I read an article by an excellent, Baptist expositor of the Word named Leon Wood. He wrote an outstanding introduction to the Old Testament, and an outstanding commentary on Daniel, and an outstanding commentary on Judges. He probably died back in the 1970s or early 1980s. He was of an earlier generation, and he was a dispensationalist. He wrote an article in the Evangelical Theological Society Journal that I read when I was in seminary. There are some things you read and you just think, “this guy has nailed it.”
He’s swimming up stream so much on this, and his basic thesis was, “Ecstasy, emotion, getting your emotions all stirred up is the modus operandi of all the pagan priests.” That’s what they’re doing. They’re using drugs, sometimes they’re not; sometimes they’re using alcohol. But the whole thing is to get you all worked up into this emotional state, and that ecstatic state is defined as worship.
So, when you read the commentary, they do not draw a distinction between the modus operandi of the pagan priests. For many of them, it’s a presupposition that the paganism came first, then the Bible.

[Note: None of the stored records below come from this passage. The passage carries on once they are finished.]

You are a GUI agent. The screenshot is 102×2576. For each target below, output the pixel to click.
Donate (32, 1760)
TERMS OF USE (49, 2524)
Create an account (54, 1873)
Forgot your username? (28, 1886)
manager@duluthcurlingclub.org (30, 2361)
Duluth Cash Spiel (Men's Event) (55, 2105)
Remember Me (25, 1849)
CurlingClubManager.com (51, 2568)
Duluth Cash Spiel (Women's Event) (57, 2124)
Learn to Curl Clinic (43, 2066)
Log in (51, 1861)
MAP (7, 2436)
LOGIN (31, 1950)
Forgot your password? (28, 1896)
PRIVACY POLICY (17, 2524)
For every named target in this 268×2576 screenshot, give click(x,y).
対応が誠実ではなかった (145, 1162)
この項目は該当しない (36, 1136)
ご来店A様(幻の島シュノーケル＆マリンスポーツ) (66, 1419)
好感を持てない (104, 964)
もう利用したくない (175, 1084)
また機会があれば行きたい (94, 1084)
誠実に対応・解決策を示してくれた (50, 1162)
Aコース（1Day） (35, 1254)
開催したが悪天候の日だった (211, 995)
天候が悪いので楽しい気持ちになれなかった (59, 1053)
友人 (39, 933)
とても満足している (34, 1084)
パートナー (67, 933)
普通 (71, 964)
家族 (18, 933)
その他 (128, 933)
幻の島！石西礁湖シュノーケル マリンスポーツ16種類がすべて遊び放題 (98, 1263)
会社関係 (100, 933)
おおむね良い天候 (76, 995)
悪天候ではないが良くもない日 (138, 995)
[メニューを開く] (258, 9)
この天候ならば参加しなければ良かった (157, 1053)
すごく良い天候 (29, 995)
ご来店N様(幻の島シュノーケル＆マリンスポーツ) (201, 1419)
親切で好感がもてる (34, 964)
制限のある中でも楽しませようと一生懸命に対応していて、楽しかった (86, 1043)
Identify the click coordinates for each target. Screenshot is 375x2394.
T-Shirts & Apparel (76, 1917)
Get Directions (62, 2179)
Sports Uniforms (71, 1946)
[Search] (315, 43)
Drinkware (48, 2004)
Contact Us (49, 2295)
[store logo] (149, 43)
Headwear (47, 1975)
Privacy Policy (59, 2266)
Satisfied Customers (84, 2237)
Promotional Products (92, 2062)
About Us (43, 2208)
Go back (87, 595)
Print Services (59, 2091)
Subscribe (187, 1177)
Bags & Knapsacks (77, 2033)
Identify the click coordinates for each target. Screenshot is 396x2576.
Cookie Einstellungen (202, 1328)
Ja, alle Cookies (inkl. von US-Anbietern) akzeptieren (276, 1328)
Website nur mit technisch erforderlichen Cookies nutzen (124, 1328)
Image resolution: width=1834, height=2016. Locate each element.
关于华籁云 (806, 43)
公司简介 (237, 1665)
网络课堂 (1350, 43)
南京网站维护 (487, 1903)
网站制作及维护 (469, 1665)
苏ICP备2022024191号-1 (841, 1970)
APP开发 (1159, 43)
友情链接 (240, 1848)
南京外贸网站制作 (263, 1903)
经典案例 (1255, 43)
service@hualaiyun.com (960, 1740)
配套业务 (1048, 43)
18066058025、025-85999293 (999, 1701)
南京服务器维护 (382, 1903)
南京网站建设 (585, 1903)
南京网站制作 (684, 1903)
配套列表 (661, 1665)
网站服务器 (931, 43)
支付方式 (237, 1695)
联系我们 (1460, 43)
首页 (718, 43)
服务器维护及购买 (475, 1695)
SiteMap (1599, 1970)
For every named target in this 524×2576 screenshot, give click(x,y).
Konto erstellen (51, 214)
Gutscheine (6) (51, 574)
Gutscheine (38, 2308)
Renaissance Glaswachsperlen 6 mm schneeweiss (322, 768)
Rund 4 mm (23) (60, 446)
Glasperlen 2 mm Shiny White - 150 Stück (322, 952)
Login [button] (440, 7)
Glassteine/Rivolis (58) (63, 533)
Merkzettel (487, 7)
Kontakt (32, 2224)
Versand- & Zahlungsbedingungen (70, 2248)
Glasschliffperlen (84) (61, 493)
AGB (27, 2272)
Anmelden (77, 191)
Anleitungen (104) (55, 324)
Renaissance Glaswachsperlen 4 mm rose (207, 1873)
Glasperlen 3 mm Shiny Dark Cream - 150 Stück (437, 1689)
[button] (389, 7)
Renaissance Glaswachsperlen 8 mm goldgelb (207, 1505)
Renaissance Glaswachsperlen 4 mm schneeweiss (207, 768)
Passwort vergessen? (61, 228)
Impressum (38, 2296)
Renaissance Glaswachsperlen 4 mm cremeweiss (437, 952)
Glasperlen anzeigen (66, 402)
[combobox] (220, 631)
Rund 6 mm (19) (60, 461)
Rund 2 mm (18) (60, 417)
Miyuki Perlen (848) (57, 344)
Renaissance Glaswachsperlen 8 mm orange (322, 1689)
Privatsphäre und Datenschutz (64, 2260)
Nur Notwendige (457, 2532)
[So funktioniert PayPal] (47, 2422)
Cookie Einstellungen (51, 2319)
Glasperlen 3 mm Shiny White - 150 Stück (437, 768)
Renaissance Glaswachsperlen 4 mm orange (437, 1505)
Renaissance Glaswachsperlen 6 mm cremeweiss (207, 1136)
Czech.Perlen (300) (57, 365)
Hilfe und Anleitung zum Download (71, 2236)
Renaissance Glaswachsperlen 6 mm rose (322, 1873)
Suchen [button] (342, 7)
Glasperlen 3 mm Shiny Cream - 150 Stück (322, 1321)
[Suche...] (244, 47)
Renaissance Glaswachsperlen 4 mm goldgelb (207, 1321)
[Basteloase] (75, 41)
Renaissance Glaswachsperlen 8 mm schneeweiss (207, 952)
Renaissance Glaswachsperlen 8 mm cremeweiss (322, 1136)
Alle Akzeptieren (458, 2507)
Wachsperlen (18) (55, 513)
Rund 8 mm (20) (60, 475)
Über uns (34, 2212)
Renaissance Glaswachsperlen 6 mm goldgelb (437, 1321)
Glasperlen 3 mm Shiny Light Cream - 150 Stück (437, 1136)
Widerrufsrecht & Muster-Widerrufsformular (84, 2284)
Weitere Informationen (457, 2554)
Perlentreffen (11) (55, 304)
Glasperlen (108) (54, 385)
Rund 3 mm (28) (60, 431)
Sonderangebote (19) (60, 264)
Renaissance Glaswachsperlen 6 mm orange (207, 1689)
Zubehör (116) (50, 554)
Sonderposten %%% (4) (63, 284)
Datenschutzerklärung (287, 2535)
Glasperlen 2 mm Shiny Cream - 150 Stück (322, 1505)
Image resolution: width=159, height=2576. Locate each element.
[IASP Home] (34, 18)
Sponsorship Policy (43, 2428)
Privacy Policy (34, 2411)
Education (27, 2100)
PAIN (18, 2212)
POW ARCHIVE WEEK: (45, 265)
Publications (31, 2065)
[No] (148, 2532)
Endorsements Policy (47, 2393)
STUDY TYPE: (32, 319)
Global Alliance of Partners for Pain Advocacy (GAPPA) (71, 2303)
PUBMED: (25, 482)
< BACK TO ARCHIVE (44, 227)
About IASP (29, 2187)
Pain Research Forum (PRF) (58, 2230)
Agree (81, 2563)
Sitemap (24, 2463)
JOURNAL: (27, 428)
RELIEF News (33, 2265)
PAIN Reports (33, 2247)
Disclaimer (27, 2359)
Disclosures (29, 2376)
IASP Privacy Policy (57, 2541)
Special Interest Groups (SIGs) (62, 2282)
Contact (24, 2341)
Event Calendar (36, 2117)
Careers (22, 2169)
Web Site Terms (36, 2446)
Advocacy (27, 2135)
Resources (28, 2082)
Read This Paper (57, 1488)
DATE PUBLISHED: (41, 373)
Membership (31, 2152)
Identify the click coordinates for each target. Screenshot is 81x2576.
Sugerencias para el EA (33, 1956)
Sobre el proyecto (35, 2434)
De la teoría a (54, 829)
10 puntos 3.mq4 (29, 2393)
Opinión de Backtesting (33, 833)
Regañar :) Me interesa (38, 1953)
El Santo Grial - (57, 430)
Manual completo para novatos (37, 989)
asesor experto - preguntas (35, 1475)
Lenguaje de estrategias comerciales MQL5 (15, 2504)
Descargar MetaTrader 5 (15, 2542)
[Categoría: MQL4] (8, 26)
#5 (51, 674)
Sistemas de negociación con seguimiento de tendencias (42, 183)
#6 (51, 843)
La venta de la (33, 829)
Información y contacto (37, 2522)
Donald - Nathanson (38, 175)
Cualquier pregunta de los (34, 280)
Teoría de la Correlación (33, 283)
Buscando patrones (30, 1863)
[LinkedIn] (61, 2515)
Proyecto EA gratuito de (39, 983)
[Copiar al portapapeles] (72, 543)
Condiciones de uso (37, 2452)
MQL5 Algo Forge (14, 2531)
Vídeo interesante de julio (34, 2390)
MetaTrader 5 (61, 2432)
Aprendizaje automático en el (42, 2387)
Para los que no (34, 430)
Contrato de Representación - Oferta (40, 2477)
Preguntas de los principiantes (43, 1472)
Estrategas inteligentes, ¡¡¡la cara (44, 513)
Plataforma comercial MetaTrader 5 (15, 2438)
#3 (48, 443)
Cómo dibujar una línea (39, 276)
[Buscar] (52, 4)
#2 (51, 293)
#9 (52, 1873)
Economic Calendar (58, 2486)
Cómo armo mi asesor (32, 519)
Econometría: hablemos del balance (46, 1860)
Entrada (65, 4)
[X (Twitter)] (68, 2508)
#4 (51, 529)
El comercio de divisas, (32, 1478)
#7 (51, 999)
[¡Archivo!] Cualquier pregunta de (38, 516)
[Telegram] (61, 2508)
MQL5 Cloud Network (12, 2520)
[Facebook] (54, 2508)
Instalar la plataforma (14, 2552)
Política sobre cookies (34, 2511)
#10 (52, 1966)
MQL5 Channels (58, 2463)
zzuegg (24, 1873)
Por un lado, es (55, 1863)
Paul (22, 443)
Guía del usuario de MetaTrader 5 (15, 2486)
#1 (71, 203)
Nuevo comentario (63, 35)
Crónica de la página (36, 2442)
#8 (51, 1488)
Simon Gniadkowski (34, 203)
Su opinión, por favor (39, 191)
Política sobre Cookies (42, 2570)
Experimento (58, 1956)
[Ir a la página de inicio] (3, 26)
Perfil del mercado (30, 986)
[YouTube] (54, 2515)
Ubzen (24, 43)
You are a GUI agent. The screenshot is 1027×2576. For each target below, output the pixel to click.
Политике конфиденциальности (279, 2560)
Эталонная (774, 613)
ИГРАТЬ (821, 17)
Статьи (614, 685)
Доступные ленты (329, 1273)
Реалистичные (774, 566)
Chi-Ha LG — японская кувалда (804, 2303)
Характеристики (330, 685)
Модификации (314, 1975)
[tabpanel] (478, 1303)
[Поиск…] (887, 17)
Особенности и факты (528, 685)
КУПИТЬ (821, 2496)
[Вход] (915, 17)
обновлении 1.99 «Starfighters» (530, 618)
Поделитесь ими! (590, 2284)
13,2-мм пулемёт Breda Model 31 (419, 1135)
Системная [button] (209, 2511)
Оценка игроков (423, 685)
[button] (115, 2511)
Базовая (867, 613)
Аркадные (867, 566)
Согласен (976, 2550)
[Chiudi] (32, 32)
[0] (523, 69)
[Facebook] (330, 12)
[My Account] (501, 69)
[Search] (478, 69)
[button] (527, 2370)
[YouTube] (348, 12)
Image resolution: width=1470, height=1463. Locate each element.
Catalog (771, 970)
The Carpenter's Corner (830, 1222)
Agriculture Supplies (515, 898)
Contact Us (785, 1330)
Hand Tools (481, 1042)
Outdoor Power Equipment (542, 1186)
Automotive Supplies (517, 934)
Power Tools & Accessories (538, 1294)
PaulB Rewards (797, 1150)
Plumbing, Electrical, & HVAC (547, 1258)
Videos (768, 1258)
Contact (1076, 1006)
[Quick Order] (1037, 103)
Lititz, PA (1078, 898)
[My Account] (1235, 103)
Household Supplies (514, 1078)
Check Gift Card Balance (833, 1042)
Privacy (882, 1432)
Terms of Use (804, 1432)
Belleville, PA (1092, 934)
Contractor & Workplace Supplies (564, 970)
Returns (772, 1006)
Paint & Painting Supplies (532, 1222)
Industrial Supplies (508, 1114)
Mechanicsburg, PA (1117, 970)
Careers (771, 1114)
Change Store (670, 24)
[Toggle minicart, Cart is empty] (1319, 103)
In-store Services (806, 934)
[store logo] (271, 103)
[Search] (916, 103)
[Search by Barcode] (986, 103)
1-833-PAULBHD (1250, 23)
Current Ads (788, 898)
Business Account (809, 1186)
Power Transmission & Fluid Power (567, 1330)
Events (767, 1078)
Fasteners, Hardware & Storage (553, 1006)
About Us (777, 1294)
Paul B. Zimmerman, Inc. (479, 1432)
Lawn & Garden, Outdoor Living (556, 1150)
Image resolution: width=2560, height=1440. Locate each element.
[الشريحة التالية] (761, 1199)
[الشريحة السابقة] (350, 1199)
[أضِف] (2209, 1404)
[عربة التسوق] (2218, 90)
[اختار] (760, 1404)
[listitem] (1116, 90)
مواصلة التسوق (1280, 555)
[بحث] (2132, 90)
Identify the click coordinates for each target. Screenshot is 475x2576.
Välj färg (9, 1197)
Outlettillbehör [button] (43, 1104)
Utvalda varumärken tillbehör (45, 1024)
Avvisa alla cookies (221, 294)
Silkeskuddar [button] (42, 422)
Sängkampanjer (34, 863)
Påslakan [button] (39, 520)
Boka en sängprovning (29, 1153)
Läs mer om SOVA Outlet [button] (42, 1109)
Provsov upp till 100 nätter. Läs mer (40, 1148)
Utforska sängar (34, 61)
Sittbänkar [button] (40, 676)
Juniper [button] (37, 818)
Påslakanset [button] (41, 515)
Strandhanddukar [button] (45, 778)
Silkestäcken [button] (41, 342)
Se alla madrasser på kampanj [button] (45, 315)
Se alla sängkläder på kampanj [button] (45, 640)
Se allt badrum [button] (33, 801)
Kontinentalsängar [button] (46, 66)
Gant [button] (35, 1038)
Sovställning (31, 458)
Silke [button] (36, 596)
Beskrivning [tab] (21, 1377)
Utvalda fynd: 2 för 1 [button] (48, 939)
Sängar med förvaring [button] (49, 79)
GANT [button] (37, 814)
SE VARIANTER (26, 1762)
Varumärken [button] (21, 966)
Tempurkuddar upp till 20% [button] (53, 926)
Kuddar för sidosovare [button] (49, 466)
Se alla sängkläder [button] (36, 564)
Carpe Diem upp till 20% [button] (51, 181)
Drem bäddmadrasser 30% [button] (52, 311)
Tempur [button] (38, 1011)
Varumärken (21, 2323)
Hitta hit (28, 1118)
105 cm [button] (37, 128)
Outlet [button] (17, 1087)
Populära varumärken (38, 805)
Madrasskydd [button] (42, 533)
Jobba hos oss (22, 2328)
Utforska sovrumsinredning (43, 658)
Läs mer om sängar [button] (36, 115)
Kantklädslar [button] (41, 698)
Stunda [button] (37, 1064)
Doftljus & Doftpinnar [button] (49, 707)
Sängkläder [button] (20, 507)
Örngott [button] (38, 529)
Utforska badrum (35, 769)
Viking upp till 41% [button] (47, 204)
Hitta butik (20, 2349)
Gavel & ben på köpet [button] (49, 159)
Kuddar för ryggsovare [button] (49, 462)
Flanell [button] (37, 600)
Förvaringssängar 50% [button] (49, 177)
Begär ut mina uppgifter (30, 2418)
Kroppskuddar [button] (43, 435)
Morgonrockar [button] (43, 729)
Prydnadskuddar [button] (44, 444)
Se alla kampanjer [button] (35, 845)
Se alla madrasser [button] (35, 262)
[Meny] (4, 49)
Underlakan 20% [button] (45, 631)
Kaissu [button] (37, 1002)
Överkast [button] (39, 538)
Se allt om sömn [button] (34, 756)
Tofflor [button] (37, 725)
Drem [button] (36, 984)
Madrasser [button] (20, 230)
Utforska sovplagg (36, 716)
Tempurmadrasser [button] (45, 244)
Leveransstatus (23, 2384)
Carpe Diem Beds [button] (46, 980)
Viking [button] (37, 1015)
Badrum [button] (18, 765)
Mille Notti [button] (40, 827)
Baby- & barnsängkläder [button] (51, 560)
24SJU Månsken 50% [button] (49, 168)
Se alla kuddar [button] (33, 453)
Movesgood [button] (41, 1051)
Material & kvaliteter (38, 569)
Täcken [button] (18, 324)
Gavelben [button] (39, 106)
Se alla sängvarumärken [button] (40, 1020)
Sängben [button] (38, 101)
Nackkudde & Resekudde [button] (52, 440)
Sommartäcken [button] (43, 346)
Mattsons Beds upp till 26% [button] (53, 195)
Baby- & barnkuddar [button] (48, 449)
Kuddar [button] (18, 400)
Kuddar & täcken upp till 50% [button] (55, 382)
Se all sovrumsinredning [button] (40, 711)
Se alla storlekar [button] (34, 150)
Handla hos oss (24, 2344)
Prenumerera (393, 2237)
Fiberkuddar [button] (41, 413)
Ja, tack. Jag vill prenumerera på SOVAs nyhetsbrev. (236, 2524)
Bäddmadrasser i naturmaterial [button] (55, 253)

That’s liberalism. And that the Bible is just sort of a scaled down improved, sophisticated version of what had gone on before in this sense of the evolution of religion.
So, Leon Wood came along and said, “all of this is just being read into the Bible; there is nothing in Scripture that indicates that ecstasy had anything to do with the worship of Yahweh. The worship of God came first, and it was perverted before Noah, and it’s perverted again after the Flood and the tower of Babel. And so, the second presupposition is that David is doing the same kind of thing that was seen and that we understand from pagan worship.
Once we get those two ideas out of our head, then what David is doing here is different. Nothing that David has done to this point is impromptu, none of it is spur of the moment, none of it is disorganized or unstructured. So, what makes us think that he gets to this point and lets it all go? That’s just not even logical, but we have to do that in our generation because we’ve made everything so narcissistic, self-absorbed, and irrational, that we have to interpret the Bible that way, and it’s not correct.
My point is that there isn’t anything that takes place in this chapter that is left unplanned, unrehearsed, or impromptu, extemporaneous, or spontaneous. And we need to understand that had great implications for worship. That doesn’t mean that certain things aren’t spontaneous or extemporaneous, but that’s all done within a very structured environment.
You know we think of the kind of prayers that come out of Pentecostal Charismatic Movement, and they say,
“Well, it’s my prayer language. God gave it to me, and He answers my prayers when I pray in my prayer language.” “Well do you understand what you pray for?”
“No.” “Well how do you know God answered it?”
You don’t, but that the claim they make because it makes them feel good. And, of course, if you tell them that, then it makes them feel bad and then they don’t like you. So next time, what I’ll do is I’ll come back, and we’ll begin looking at the introductory comments on music and worship and just work our way through, think our way through, what the implications of this are for music and worship in the church.
Closing Prayer
“Father, thank You for the opportunity to study these things, and to see these patterns that are laid out in Scripture, and the effort, the work, the thought that goes into worshipping You—that this is something that just isn’t some “oh yeah, we’re going to get up and go to church this morning,” but that there’s preparation, there’s thought.
“It is treating You with great respect and honor because of all that You have done.
“Father, as we study this, we pray that it would impact and elevate our own understanding of music and worship, what we sing and why we sing it, and that You would be glorified. And we pray this in Christ’s name, amen.”